CL ⊕ D(M,M) -> M ⊭ CR
CL ⊕ if-then-else- as above ⊧ CR
(In the positive result, CL can be replaced by an arbitrary non-ambiguous and left—linear TRS; not so in the negative one.)
*Summary*
The first part of Chapter I (λβ—calculus and definable extensions, which include Recursive Program Schemes) is mainly devoted to the basic syntactical theorems of λ—calculus: the Lemma of Parallel Moves, the Theorem of Finite DeveloPments and as a consequence, the Church-Rosser Theorem. In the proofs of these well-known theorems we make a systematic use of labels, and of reduction diagrams. Since it is convenient for some applications later on, as well as interesting for its own sake, we not only prove the fore-mentioned theorems for λβ-calculus but for a wider class of 'reduction systems', which we have called definable extensions of λβ-calculus. The results also hold for substructures of such extensions; e.g. Combinatory Logic is a substructure of a definable extension of λβ—calculus.
The method of proof of 'Finite Developments' was first used in BARENDREGT, BERGSTRA, KLOP, VOLKEN [76]; it lends itself easily to prove FD for other extensions of λ-calculus (see also BARENDREGT [80]). The use of reduction diagrams is new; it was independently proposed in HINDLEY [78"]. The treatment via reduction diagrams is only a slight refinement of that in LEVY [78]; it pays off especially in Chapter IV, where λβη-calculus is considered.
Before proving the Church-Rosser theorem, we have collected in section 1.5 several facts, mostly well—known, which hold for 'Abstract Reduction Systems' and which we need later on. Typical examples are the Lemma of Hindley—Rosen and (as we call it) Newman's Lemma. Also a preparation is made for a part of Chapter II, in the form of Nederpelt's Lemma and related propositions.

WRITTEN INSTRUCTION: Please explain, in one to three sentences, the reason the chapter summary gives for proving the basic theorems for definable extensions of λβ-calculus and not for λβ-calculus alone. Rely only on the text above for what comes next.

(Entries that point to words and elements)
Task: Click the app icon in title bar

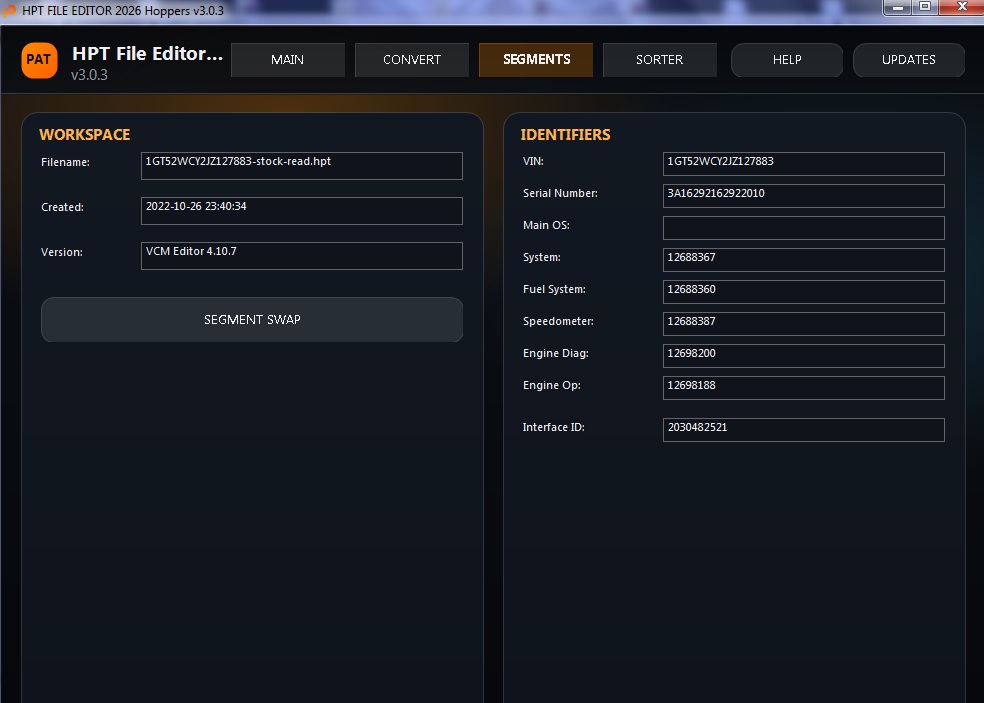Action: click(9, 10)
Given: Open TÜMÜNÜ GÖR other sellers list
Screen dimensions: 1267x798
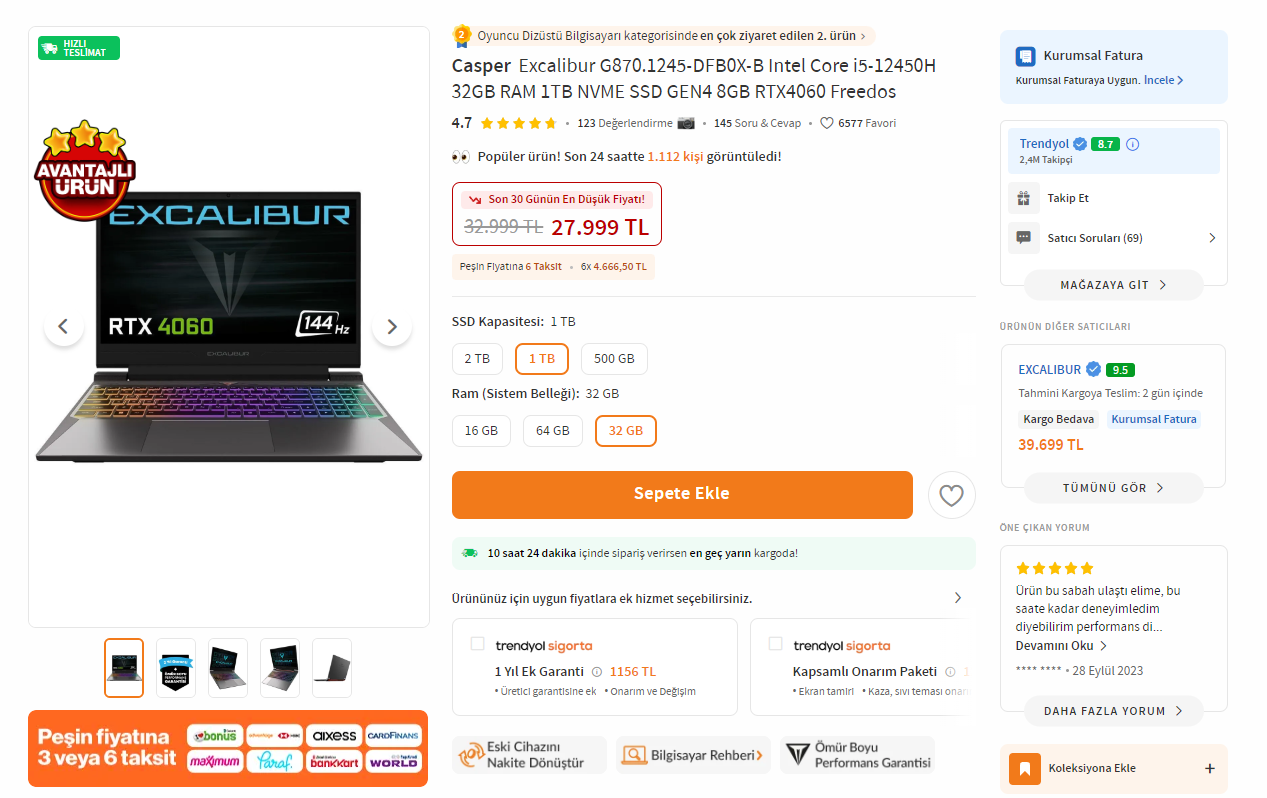Looking at the screenshot, I should pyautogui.click(x=1113, y=488).
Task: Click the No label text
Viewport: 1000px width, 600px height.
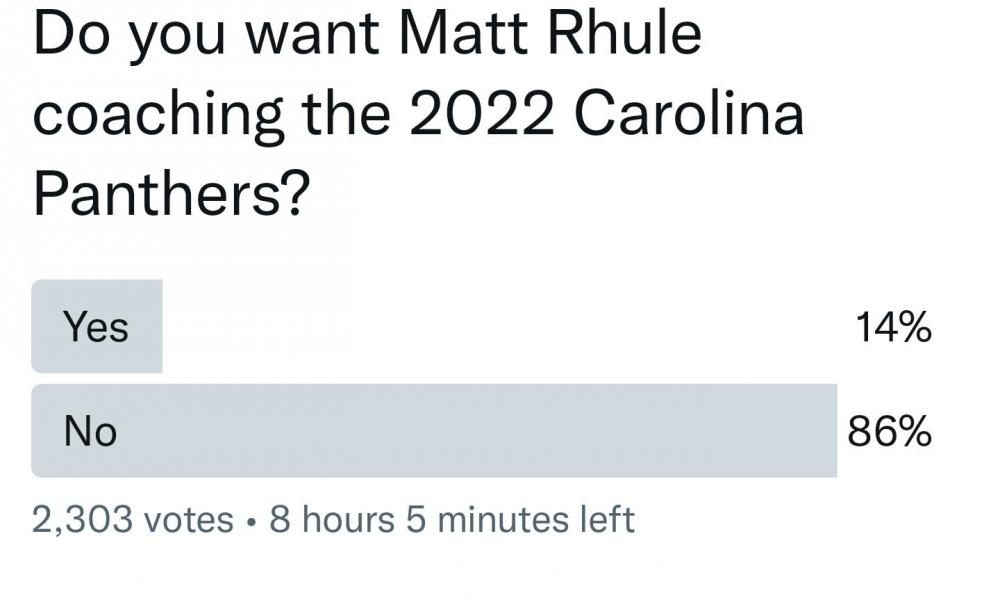Action: point(90,431)
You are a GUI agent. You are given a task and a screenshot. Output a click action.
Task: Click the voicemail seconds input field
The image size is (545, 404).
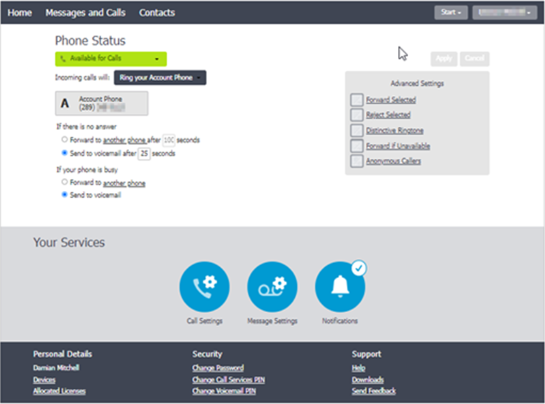144,153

CORRECT RESULT: The summary gives two reasons: it is convenient for some applications later on, and it is interesting for its own sake. So the Lemma of Parallel Moves, the Theorem of Finite Developments and the Church-Rosser Theorem are proved for this wider class of reduction systems.